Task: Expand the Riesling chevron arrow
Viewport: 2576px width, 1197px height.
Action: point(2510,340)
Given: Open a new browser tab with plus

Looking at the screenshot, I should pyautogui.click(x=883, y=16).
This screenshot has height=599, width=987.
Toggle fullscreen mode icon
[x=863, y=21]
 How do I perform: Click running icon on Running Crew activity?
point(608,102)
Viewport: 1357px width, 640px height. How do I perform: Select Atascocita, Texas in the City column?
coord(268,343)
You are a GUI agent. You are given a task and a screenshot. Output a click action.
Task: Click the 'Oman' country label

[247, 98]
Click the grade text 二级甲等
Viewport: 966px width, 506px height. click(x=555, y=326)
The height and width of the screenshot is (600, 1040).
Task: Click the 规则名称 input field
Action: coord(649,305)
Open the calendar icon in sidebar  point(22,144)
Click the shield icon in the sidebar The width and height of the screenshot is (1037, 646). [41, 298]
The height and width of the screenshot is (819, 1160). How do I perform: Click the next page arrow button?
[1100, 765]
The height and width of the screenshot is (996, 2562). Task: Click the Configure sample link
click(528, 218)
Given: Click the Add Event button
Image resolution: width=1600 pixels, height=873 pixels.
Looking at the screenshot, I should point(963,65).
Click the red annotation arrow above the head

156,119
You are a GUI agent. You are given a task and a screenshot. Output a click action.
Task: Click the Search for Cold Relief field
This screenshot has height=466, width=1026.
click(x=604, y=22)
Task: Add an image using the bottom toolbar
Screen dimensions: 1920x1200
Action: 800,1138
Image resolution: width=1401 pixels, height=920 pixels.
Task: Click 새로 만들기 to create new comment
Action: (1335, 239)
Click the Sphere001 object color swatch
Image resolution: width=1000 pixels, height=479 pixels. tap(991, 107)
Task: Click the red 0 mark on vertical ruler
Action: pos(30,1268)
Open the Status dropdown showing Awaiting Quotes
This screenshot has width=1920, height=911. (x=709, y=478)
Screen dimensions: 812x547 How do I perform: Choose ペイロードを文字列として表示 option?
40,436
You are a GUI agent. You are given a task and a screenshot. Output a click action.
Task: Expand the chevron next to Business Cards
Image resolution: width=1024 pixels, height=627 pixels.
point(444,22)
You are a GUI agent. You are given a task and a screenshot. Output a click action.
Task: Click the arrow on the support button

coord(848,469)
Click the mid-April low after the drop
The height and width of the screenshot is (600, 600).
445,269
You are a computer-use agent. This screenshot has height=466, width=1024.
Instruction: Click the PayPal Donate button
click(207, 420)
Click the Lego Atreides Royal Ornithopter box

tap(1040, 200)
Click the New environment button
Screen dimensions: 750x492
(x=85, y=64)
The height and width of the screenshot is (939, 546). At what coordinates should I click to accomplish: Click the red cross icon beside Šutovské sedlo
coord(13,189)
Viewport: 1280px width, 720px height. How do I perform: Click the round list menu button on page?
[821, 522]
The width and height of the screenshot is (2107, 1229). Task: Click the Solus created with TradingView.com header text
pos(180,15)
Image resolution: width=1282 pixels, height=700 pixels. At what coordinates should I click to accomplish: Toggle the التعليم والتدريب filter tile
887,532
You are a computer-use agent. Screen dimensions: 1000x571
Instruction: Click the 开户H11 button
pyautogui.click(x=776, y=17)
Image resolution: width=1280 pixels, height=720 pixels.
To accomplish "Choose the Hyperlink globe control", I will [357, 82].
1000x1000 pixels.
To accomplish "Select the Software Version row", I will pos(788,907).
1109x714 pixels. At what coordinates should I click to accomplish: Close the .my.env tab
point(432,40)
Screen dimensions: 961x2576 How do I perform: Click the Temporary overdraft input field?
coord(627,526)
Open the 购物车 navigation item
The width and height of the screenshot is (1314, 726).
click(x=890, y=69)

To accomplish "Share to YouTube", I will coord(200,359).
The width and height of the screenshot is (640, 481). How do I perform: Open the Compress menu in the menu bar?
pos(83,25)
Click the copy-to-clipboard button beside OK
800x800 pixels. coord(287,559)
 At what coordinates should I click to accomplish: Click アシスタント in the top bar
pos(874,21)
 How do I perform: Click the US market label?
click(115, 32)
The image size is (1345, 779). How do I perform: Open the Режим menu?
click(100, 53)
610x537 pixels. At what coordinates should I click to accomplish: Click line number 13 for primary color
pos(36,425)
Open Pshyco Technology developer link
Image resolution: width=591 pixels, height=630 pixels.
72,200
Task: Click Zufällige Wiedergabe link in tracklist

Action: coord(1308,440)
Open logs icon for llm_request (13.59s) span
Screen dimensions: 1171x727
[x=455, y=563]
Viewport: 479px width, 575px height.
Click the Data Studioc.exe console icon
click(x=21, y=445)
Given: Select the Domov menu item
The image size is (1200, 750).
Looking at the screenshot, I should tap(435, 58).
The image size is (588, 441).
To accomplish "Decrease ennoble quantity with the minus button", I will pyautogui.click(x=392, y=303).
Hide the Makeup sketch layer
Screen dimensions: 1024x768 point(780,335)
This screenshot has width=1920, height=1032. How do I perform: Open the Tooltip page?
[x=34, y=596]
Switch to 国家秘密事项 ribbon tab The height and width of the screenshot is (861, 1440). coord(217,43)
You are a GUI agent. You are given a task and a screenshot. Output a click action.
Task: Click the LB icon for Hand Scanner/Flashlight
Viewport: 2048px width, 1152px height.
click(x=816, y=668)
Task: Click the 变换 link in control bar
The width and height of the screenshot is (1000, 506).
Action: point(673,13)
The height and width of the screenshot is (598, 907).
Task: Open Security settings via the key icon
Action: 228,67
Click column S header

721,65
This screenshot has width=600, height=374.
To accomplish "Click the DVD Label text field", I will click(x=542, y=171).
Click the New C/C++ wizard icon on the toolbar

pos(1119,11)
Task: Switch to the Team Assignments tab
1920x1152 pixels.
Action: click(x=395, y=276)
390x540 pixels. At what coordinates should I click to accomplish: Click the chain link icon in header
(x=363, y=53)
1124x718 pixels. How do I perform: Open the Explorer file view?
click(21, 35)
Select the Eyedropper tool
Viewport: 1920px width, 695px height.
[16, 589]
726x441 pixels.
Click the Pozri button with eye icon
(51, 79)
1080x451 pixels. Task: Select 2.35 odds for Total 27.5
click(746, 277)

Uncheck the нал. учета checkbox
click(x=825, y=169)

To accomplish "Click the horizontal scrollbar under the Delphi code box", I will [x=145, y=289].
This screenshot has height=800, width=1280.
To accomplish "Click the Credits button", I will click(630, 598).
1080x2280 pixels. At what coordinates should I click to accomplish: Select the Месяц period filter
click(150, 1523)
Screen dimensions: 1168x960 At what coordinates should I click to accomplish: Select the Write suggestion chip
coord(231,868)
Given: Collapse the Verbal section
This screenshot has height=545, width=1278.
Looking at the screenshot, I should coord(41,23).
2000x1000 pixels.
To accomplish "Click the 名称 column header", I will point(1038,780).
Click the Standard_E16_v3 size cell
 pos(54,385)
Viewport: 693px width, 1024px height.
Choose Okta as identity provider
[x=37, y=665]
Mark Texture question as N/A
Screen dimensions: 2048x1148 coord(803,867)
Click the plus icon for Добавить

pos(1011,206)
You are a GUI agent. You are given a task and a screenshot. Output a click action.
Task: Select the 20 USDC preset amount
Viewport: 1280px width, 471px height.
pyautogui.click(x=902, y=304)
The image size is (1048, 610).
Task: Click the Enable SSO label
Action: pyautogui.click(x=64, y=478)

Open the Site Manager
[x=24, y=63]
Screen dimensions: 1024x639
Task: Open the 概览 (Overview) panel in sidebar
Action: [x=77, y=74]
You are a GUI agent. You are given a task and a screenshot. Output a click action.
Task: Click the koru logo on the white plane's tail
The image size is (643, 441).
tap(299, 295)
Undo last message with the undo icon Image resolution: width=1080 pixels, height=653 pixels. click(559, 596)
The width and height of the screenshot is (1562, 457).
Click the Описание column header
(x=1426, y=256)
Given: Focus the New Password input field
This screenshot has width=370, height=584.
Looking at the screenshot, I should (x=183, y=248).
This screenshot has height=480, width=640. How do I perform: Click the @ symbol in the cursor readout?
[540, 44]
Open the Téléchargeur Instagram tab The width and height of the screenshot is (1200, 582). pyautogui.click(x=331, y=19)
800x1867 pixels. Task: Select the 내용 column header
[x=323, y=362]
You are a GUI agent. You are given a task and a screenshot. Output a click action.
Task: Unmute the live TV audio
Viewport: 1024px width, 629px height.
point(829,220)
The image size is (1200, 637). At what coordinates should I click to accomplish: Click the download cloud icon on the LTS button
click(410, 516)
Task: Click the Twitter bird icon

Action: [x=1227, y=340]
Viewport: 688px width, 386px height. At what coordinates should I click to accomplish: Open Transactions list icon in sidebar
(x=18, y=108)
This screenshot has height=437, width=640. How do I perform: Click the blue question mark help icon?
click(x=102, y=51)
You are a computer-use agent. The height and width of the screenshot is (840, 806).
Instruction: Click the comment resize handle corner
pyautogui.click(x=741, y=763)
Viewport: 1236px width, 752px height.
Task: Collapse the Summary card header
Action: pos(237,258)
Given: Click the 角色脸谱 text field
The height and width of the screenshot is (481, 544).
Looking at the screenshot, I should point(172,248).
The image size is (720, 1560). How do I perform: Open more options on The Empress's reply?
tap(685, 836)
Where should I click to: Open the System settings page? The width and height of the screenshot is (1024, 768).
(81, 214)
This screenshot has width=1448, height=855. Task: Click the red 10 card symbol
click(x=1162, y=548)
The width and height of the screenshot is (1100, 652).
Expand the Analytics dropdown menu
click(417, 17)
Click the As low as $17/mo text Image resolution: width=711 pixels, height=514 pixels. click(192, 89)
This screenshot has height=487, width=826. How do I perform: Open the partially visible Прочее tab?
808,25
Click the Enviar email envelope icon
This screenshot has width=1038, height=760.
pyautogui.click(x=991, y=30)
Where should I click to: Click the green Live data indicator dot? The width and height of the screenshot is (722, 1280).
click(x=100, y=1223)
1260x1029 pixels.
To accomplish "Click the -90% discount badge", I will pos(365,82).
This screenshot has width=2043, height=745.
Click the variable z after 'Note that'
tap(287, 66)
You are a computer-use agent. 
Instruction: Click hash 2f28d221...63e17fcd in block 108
------------------------------
Number of lines above with the word "will": state it alone.

PROBLEM SOLUTION ▸ 9